PASSAGE FOR REVIEW:

━━━━

Keith, perhaps you should read the quote one more time. I wrote that the Chase format guarantees a close finish with more than two drivers in the mix. Whether you like the Chase or not, whether you think the results of it are valid or invalid, my statement was correct. It does create a guaranteed close finish. It virtually HAS to, bunching the top 10 drivers with a 45-point spread with 10 races to go. Call it a gimmick or whatever other derisive label you can come up with, but it is the official manner in which the NASCAR champion is crowned.
Personally, I like the old way better. I'd rather have a genuinely exciting, spontaneous close finish, such as the one in Formula One, every once in awhile rather than a contrived shootout, such as that created by the Chase, every year. But it's not my call.
Trucker, surely nobody would have believed how Denny Hamlin has performed this year. However, it is the Chase that has put him in position to win the Cup championship. Surely the best performance ever by a NASCAR rookie in modern times is the one turned in by Tony Stewart in 1999 -- three wins, 21 top 10s, and a no-gimmicks-necessary fourth-place finish in driver points.
Y'all don't pay any attention to me. I'm kind of grumpy because of Schumacher's problems at Suzuka. First engine failure in the Ferrari in five years. What a time for it to occur. Rats.
Posted by: David Green | Oct 8, 2006 6:51:20 PM
That's O.K David...that's what we call a "That's Racin'"...;P
that's racin' (phrase): Expresses frustration or emotion. 1. When a small part costing just a few dollars fails and stops a $150,000 race car, that's racin'. 2. When you race a competitor for 500 miles and lose to him by just a few feet, that's racin'. 3. When a hot dog wrapper blows out of the stands, gets caught across the air vent on the front of your car and causes your engine to overheat, that's racin'
Posted by: Tbfka#5 | Oct 9, 2006 12:07:17 AM
David,
I don't have to read it again. I personally disagree with it. But, whatever.
Posted by: Keith | Oct 9, 2006 9:55:06 AM
Keith, when the points leader's advantage shrinks from 185 points to 5 (Tony Stewart, last year) or from 57 to 5 (Matt Kenseth, this year), I'm not sure how you can argue that the race for the championship has not become closer. Five points is closer than 185 or 57.
It doesn't matter if the race becomes closer because of the outcome of events on the track or an administrative reshuffling of the points. Closer is closer. You can dislike it, demand that an asterisk be placed beside the column of points, demand that it be changed, pour gasoline on yourself and strike a match to protest by self-immolation, stop watching, or even chose to live in denial and pretend that it's some other way. But in the real world, a tighter race is a tighter race.
The structure of the Chase, as I originally wrote, DOES guarantee a close battle, usually with more than two drivers involved.
The kind of battle Alonso and Schumacher are having in F1 this year is NOT guaranteed. The kind of fight for the '92 Winston Cup title was not guaranteed. Showdowns like those do NOT happen every year. They happen spontaneously.
That, in my opinion, makes them special in a way that Kurt Busch's title in 2004, Tony Stewart's in 2005, and this year's championship, no matter how it turns out, can never be. But the margins of victory for the champions are, numerically, small. That makes the battles for those titles closer.

━━━━

EXPLORE THE MATERIAL:
(a) In the comment thread about the NASCAR Chase, what point spread bunches the top 10 drivers with 10 races to go?
(b) Translate this sentence from the comment thread about the NASCAR Chase into Spanish: "Showdowns like those do NOT happen every year."

[Stored data entries]

━━━━

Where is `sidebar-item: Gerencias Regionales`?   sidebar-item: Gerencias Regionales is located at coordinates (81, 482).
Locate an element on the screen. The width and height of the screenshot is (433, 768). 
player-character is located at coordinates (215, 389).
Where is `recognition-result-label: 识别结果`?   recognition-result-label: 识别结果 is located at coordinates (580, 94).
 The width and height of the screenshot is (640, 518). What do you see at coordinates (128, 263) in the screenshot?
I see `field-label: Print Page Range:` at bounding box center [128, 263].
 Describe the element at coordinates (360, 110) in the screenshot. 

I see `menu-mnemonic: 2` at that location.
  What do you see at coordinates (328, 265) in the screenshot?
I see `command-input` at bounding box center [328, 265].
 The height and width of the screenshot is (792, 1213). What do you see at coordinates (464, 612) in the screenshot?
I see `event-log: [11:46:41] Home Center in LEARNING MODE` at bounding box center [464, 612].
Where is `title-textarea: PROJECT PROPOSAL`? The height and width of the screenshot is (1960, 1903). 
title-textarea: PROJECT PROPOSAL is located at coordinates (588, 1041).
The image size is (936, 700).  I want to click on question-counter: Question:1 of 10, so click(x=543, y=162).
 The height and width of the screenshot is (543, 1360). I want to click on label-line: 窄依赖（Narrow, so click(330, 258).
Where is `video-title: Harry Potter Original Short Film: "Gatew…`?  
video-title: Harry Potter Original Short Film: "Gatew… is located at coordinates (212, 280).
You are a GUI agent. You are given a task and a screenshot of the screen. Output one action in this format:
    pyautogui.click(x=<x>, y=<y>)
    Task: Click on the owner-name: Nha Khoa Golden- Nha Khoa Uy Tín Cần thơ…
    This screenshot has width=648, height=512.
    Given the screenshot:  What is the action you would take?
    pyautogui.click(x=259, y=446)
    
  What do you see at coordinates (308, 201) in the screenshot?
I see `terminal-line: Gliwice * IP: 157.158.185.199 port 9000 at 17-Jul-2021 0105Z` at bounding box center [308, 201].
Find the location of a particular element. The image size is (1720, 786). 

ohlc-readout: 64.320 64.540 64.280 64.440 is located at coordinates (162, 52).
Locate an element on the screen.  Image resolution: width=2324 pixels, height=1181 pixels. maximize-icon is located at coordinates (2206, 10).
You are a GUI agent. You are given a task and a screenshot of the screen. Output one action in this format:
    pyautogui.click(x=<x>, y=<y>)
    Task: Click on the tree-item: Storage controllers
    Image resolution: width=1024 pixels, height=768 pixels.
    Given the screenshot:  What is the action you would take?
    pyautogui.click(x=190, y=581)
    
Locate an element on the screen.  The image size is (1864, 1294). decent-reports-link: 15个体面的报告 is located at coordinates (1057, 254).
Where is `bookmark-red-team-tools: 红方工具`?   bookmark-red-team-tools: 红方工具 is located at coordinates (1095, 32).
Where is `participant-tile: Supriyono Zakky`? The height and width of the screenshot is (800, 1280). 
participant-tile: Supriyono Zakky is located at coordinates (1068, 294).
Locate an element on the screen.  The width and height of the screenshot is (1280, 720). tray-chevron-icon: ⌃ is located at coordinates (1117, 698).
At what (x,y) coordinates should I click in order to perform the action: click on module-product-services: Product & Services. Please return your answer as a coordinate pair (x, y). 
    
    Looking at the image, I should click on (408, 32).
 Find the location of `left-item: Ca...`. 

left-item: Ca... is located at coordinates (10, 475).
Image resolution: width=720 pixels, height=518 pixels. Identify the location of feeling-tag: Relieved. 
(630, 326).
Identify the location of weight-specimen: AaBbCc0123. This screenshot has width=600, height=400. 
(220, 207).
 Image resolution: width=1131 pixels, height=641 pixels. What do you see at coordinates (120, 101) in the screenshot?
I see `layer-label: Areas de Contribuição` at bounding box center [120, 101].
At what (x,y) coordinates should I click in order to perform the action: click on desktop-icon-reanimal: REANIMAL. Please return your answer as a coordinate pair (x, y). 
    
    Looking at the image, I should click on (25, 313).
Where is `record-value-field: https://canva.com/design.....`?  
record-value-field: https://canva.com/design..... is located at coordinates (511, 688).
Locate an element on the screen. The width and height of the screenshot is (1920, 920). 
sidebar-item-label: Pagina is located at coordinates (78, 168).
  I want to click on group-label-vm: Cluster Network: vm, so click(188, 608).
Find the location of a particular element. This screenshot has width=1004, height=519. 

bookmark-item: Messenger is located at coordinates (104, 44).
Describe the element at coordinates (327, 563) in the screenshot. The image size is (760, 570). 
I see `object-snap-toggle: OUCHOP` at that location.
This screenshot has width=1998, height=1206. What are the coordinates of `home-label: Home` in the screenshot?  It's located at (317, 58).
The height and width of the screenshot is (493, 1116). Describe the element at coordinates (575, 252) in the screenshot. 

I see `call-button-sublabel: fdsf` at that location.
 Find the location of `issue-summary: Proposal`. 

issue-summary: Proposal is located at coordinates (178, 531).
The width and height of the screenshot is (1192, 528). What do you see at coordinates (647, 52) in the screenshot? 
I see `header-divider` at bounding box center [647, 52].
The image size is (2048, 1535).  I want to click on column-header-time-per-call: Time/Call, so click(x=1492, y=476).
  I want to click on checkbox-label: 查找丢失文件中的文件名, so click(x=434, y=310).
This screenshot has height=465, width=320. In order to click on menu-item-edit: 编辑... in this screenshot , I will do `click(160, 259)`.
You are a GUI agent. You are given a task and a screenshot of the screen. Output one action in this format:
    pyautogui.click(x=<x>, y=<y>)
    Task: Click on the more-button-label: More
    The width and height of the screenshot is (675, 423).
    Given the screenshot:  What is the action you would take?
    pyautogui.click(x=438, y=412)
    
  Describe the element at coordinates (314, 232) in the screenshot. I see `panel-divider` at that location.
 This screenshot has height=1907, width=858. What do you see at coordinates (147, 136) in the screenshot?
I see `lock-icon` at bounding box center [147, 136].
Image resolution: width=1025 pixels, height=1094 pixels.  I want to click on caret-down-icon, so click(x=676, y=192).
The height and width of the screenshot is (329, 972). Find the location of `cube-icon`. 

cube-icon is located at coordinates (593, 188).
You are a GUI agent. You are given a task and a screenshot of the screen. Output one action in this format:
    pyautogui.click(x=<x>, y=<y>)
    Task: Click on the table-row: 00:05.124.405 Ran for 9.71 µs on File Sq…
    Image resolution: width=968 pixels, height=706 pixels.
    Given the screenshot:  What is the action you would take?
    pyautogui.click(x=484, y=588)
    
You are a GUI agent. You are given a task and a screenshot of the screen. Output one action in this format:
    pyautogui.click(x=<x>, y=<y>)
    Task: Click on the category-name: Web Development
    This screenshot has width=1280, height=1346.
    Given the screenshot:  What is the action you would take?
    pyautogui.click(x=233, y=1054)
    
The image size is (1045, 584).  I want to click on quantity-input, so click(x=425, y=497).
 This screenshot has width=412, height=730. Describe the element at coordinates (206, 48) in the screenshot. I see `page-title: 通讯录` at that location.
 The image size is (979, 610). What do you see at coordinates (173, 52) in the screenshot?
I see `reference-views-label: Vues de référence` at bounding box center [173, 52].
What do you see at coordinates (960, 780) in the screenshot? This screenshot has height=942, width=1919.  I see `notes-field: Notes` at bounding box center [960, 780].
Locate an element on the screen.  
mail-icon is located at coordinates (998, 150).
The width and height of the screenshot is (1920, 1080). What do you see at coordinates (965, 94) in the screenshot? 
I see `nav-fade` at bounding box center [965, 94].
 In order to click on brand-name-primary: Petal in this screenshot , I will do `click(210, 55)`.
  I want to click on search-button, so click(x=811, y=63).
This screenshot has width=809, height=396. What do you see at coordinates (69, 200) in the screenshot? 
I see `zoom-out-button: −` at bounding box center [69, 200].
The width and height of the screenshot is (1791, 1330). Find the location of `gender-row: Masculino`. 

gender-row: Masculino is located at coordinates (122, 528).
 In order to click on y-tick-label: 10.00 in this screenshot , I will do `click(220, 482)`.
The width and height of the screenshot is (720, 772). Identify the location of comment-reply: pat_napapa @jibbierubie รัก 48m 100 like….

━━━━

ANSWER LIST:
(a) A 45-point spread.

(b) Enfrentamientos como esos NO ocurren todos los años.